- [DATA LISTING]:
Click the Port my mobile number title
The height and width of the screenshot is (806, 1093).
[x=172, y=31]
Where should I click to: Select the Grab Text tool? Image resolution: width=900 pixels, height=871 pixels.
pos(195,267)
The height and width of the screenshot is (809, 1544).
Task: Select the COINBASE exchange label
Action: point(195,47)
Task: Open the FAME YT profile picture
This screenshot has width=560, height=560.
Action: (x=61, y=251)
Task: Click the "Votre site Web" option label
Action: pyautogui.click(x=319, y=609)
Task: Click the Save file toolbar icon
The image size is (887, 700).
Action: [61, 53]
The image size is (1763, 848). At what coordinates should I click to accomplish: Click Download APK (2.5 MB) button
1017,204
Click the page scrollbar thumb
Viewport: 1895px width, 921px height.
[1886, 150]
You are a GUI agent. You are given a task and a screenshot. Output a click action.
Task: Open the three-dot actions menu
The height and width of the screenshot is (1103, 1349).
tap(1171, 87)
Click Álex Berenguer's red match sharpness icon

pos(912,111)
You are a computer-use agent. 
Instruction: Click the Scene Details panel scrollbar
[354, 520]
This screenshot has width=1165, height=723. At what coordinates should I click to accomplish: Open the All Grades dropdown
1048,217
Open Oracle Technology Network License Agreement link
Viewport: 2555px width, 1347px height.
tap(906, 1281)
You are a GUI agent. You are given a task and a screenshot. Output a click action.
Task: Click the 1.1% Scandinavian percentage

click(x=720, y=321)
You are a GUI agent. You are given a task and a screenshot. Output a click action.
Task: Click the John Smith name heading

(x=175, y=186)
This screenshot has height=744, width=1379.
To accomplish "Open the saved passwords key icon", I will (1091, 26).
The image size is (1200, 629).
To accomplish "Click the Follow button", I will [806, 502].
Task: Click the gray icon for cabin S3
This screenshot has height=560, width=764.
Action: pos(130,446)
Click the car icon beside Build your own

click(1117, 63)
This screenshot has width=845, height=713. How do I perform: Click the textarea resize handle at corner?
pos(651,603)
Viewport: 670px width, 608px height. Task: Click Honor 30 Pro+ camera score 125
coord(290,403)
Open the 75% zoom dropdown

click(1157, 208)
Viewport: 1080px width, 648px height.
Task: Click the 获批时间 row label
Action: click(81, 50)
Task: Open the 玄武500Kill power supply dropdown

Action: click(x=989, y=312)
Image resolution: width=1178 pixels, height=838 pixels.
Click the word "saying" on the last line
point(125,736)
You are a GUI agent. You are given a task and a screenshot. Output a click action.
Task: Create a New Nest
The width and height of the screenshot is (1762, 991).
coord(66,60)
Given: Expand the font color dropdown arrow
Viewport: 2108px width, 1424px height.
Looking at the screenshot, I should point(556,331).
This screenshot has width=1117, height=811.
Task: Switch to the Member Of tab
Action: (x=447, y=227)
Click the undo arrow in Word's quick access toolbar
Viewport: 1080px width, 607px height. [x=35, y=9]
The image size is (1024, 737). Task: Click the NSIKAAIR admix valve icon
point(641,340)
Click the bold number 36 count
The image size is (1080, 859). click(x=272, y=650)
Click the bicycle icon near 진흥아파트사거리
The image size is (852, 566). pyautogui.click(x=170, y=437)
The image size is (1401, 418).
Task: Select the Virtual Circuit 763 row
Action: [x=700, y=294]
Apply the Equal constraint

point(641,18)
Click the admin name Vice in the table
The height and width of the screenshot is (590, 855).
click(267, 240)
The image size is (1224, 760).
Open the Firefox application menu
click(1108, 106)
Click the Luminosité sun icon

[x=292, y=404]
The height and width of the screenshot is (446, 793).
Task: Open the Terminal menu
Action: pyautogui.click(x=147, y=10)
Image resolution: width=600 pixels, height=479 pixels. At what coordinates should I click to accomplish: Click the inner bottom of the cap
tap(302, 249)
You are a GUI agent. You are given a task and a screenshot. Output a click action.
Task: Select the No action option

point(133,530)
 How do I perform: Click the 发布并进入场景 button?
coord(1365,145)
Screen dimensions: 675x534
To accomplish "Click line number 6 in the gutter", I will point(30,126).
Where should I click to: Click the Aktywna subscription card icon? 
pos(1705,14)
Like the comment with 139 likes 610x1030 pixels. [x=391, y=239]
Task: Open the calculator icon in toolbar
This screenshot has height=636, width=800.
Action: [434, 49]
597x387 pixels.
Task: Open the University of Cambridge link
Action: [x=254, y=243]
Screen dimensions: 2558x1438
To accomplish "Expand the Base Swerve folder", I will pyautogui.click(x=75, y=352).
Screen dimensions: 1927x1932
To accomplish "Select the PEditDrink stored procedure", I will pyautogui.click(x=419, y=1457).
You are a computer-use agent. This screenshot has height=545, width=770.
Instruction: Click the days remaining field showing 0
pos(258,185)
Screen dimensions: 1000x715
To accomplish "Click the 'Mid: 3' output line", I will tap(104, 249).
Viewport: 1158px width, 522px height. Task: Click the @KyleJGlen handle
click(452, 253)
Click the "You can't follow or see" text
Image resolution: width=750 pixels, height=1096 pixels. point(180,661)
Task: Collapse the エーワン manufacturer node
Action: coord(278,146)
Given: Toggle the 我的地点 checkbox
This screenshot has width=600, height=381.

- [AIM]: Take the line containing "Where should I click to: Click" and every line after it through the final line, and arrange them as a JSON list of strings with one string per line and no blank lines.

- [FULL SOLUTION]:
[
  "Where should I click to: Click the Aktywna subscription card icon? ",
  "pos(1705,14)",
  "Like the comment with 139 likes 610x1030 pixels. [x=391, y=239]",
  "Task: Open the calculator icon in toolbar",
  "This screenshot has height=636, width=800.",
  "Action: [434, 49]",
  "597x387 pixels.",
  "Task: Open the University of Cambridge link",
  "Action: [x=254, y=243]",
  "Screen dimensions: 2558x1438",
  "To accomplish \"Expand the Base Swerve folder\", I will pyautogui.click(x=75, y=352).",
  "Screen dimensions: 1927x1932",
  "To accomplish \"Select the PEditDrink stored procedure\", I will pyautogui.click(x=419, y=1457).",
  "You are a computer-use agent. This screenshot has height=545, width=770.",
  "Instruction: Click the days remaining field showing 0",
  "pos(258,185)",
  "Screen dimensions: 1000x715",
  "To accomplish \"Click the 'Mid: 3' output line\", I will tap(104, 249).",
  "Viewport: 1158px width, 522px height. Task: Click the @KyleJGlen handle",
  "click(452, 253)",
  "Click the \"You can't follow or see\" text",
  "Image resolution: width=750 pixels, height=1096 pixels. point(180,661)",
  "Task: Collapse the エーワン manufacturer node",
  "Action: coord(278,146)",
  "Given: Toggle the 我的地点 checkbox",
  "This screenshot has width=600, height=381."
]